Once you complete the steps, the new file manager will be installed on your computer and work alongside File Explorer.

To open the Files app, open "Start," search for the app, and launch it like with any other application. (You can right-click the icon in the Taskbar and select the "Pin to taskbar" option for quicker access.)

When you first launch Files, you will notice it includes an interface very similar to File Explorer, available on Windows 11, but with some elements and features that make this file manager stand out. 

On the left, you'll find the navigation pane with access to the "Home" page (the default startup page) and access to "Favorites" locations, "Drives," and "WSL."

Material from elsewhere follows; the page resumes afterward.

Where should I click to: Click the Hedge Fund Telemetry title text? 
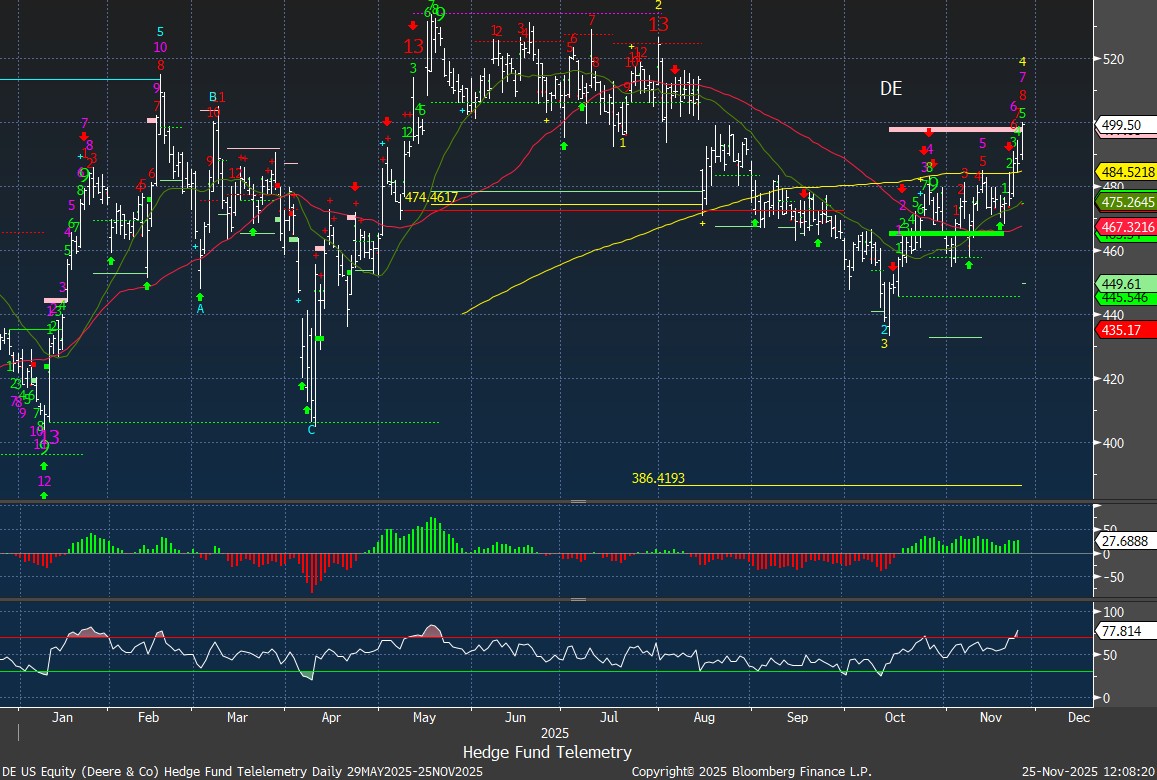[547, 751]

File Explorer only integrates with OneDrive, but Files integrates with many cloud storage services, such as OneDrive, Apple's iCloud, and Google Drive. (You only need to have the storage client already installed on the device to appear under "Cloud Drives." If you install the sync client after adding Files, you may need to restart the computer.)

(Image credit: Mauro Huculak)

Also, under "Tags," you can navigate those files that added tags from the item's properties.

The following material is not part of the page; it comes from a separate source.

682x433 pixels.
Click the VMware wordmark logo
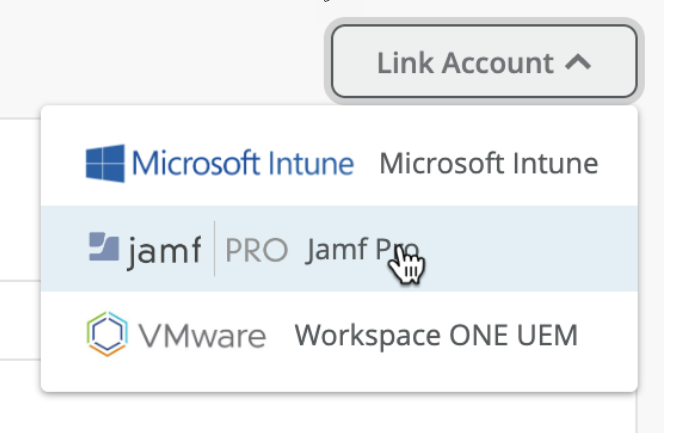coord(202,336)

At the top, you can open and close tabs. You can drag tabs out to create another window, but you cannot drag a window into another window to convert it into a tab. 

As part of the header, on the left side, you have navigation controls (back, forth, up, and refresh), an address bar to browse any location, and a search box. One difference from File Explorer is that Files includes an option (gear button) on the right to access the settings page. 

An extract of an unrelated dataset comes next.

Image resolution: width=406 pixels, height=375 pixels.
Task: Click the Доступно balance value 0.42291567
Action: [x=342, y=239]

(Image credit: Mauro Huculak)

Immediately beneath the header, you will find the toolbar with all the common features, such as cut, copy, rename, paste, share, delete, and access to the file or folder properties.

On the right side, Files includes the options to sort content, change the layout, and open the preview pane on the right side.

(Image credit: Mauro Huculak)

Finally, at the bottom, you will find information about the location, including the number of items in the current view, the number of selected items, and their size.

If you know your way around File Explorer, you already know the basics to get around Files.

Files also support mounting network drives from the "Home" page.

(Image credit: Future)

Furthermore, the context menu available with Files is more advanced than the one on File Explorer. For example, when you right-click an executable, the menu offers more options, including running the application as a different user. The "Show more options" is a submenu with access to other options instead of switching to the legacy context menu like on File Explorer.

(Image credit: Mauro Huculak)

Change general settings

To change some of the behaviors of the app, including startup, context menu, and widgets, use these steps:

  1. Open Files.
  2. Click the Settings (gear) button on the top-right corner.

(Image credit: Mauro Huculak)
  1. Click on General.
  2. Use the "Startup settings" option to choose whether the file manager should always launch on a new tab, continue where you left off, or use a specific location or drive. 

(Image credit: Future)
  • Quick note: If you select a specific location, you will have the option to browse and choose the new location.
  1. Use the "Widgets" setting to decide the items ("Quick access," "Drives," "Tags," and "Recent files") to display on the "Home" page. 
  2. Use the "Context menu options" setting to customize some of the items in the context menu (such as new tab, window, and pane). 

(Image credit: Mauro Huculak)
  • Quick note: The "Move shell extensions into a submenu" shows every possible item on a scrollable menu instead of a submenu.

After you complete the steps, the settings will apply according to your configuration.

Customize appearance 

To change the appearance of the Files app, use these steps:

  1. Open Files.
  2. Click the Settings (gear) button in the top-right corner.
  3. Click on Appearance.
  4. Choose the color mode, including "Dark," "Light," or "Default" (matches the system color mode) from the "Theme" setting.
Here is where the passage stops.